-------- SOURCE PASSAGE --------

I. Exception to Copyright – Doctrine of Fair Dealing 

Section 52(a) of the Copyright Act[1] provides for exceptions to infringement in the form of ‘fair dealing’.

The term fair dealing refers to the use of literary, dramatic, musical or artistic work for private uses including research, criticism, review and for the purpose of reporting current events in a newspaper, magazine or similar periodical, or by broadcasting or cinematographic film or by means of photographs. These acts as considered to not infringe the existing copyright and are instead, considered as fair use of copyright work.

The defence of fair dealing initially originated as a doctrine of equality which allows the use of certain copyrightable works, which would have otherwise been prohibited and would have ideally amounted to an infringement of copyright. The central idea behind the doctrine is to prevent the stagnation of the growth of creativity for whose progress the law has been designed.

The doctrine of fair dealing is enshrined in Article 13 of the TRIPS Agreement and the Berne Convention on Copyright. Most territorial copyright legislations have given place for this doctrine in their law, however, there’s still a difference if the individual laws of fair dealing enacted in different countries.

As compared to the US, the Indian copyright law is often regarded as very limited and restrictive since there is an exhaustive list of actions which come under the scope of fair dealing. Thus, the Indian law of fair dealing work strictly within the framework of the enlisted actions and as adopted by Section 52.

-------- INFORMATION SUPPLIED --------

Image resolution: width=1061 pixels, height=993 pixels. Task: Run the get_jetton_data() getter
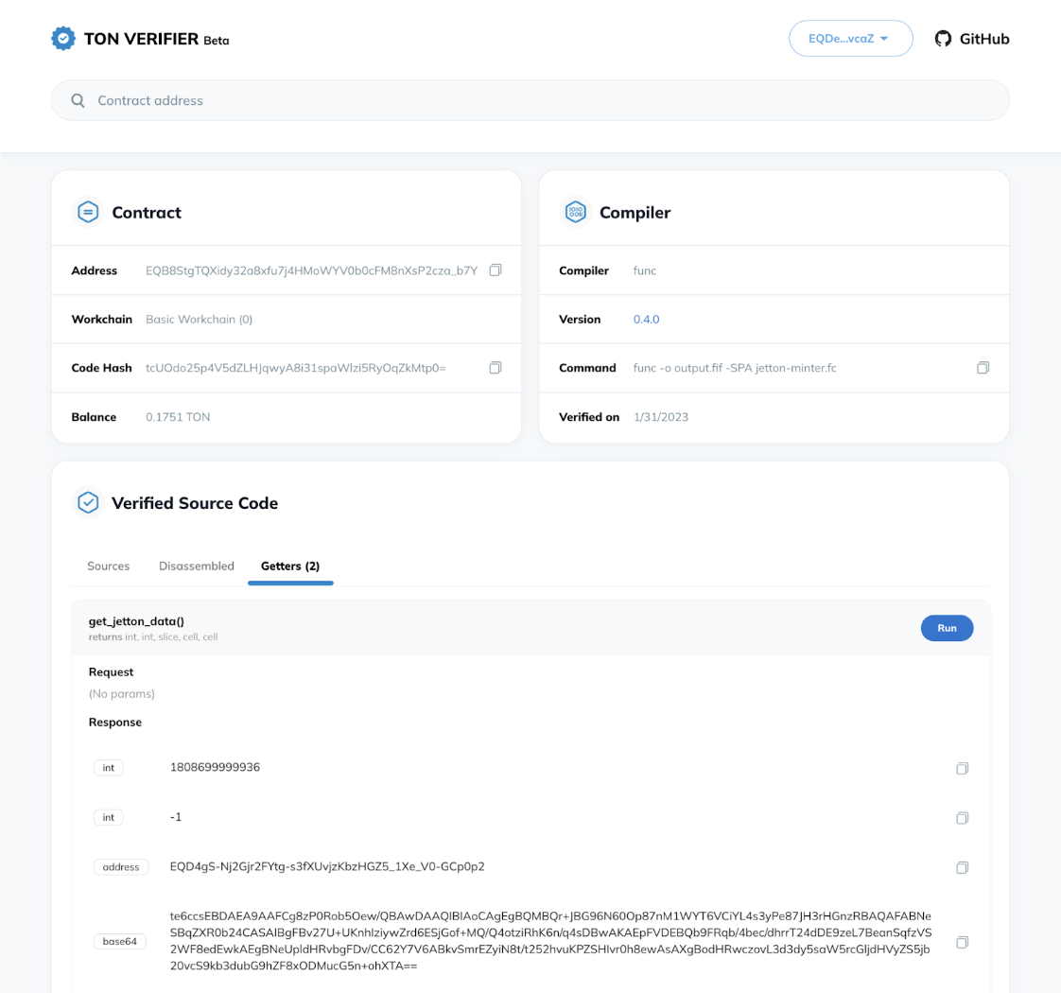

--------

Using the text on fair dealing in copyright, answer each question briefly.
(a) Which section of the Copyright Act provides for exceptions to infringement in the form of fair dealing?
(b) In which article of the TRIPS Agreement is the doctrine of fair dealing enshrined?
(c) Why is Indian copyright law often regarded as very limited and restrictive compared with that of the US?

(a) Section 52(a).
(b) Article 13.
(c) It has an exhaustive list of actions that come under the scope of fair dealing.